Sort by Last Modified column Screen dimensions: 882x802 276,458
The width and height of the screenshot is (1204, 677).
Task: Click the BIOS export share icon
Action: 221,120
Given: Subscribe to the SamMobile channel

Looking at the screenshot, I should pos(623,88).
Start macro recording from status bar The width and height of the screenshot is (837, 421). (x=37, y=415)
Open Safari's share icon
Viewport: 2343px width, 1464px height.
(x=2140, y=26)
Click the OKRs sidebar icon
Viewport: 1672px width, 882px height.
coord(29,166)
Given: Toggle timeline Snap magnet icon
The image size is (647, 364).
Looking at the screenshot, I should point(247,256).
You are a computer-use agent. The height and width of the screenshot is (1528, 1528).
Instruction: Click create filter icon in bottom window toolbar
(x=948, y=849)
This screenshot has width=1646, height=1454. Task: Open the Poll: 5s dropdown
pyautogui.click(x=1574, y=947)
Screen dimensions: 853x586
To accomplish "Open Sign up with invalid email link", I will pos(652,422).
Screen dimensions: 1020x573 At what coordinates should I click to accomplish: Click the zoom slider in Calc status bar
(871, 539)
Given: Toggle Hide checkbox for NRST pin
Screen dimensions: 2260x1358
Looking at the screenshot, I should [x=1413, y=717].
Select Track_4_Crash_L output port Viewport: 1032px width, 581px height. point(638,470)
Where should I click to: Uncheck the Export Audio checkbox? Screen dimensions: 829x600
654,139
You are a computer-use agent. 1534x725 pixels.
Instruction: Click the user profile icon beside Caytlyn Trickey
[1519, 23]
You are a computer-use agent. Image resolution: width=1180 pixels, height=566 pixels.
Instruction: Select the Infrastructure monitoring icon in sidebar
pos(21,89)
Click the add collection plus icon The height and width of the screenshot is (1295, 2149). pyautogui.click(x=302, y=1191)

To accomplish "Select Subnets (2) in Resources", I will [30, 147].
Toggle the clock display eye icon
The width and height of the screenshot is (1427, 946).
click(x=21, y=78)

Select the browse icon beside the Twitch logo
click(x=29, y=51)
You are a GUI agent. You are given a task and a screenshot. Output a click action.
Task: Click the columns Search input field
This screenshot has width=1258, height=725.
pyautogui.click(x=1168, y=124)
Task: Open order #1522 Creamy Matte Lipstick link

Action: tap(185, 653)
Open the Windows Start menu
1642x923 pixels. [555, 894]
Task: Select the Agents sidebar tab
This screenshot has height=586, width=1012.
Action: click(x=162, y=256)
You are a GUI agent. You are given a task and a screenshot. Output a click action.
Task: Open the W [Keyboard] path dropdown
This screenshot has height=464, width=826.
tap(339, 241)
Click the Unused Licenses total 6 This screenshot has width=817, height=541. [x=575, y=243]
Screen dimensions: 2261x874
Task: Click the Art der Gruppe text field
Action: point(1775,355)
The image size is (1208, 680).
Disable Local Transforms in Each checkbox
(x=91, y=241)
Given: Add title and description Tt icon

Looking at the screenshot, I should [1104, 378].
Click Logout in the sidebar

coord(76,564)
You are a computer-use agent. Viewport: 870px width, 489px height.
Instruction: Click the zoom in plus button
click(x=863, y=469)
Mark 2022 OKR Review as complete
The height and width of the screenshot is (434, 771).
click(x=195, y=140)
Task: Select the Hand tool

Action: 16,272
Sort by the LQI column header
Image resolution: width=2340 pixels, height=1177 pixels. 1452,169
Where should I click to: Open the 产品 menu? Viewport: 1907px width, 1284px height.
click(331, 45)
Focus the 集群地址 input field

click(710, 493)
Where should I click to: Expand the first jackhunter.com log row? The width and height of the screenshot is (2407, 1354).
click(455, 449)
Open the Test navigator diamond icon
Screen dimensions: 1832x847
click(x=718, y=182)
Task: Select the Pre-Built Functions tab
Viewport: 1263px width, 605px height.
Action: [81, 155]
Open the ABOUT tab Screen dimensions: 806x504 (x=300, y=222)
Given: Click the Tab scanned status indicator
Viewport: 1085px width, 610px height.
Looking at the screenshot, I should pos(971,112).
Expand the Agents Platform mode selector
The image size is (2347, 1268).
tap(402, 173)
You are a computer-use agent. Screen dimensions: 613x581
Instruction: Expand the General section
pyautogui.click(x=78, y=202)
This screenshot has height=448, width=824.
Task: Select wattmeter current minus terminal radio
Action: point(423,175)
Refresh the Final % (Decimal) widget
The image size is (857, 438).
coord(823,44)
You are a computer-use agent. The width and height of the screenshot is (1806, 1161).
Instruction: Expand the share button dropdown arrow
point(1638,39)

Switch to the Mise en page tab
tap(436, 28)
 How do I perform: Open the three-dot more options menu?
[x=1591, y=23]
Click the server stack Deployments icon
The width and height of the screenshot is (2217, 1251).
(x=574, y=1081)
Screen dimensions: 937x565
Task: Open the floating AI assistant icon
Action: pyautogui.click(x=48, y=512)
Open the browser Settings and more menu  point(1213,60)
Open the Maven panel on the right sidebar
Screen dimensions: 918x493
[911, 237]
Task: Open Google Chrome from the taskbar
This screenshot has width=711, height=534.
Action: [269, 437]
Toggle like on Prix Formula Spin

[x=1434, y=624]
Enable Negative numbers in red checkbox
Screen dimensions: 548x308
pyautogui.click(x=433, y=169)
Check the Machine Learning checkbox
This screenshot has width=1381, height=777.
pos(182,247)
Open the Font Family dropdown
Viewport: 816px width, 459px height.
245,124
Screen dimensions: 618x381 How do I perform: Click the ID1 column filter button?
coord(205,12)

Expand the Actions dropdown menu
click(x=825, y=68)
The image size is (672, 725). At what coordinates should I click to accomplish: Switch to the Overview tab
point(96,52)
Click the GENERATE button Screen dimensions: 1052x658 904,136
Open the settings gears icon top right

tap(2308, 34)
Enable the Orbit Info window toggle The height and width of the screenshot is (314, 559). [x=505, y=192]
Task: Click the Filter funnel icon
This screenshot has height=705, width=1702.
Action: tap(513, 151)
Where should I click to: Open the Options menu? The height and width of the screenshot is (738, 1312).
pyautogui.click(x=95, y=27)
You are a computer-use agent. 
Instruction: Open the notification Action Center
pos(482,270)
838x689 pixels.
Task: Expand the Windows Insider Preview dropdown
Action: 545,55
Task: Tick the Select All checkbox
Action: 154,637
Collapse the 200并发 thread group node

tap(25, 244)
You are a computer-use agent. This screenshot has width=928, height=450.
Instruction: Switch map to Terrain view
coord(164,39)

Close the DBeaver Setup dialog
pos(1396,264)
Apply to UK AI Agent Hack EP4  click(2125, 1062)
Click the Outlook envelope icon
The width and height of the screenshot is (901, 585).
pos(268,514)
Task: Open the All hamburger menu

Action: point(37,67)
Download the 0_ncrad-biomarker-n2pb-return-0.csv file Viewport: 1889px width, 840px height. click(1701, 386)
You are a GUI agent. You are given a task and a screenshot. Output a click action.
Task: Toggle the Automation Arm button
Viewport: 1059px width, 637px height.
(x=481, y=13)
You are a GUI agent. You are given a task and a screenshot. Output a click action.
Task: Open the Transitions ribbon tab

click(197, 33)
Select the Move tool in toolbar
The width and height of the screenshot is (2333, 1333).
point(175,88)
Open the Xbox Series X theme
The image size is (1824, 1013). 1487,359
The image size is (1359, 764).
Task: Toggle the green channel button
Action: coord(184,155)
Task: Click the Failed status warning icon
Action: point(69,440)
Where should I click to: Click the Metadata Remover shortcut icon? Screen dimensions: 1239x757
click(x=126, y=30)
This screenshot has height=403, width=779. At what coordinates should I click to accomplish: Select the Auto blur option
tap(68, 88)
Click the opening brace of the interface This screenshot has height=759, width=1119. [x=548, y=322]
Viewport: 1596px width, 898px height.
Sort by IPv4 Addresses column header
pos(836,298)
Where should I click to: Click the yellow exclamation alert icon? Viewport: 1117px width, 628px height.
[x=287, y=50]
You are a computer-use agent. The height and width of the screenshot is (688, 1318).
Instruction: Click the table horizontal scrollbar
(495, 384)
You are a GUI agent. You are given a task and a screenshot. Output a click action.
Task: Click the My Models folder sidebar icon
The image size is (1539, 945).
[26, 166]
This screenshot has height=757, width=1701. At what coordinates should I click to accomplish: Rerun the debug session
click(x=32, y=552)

What to do:
Copy out only the lines of the records above from the one with "Where should I click to: Open the Options" through the one with "You are a computer-use agent. This", exactly as they stand, both included.

Response box:
Where should I click to: Open the Options menu? The height and width of the screenshot is (738, 1312).
pyautogui.click(x=95, y=27)
You are a computer-use agent. 
Instruction: Open the notification Action Center
pos(482,270)
838x689 pixels.
Task: Expand the Windows Insider Preview dropdown
Action: 545,55
Task: Tick the Select All checkbox
Action: 154,637
Collapse the 200并发 thread group node

tap(25, 244)
You are a computer-use agent. This screenshot has width=928, height=450.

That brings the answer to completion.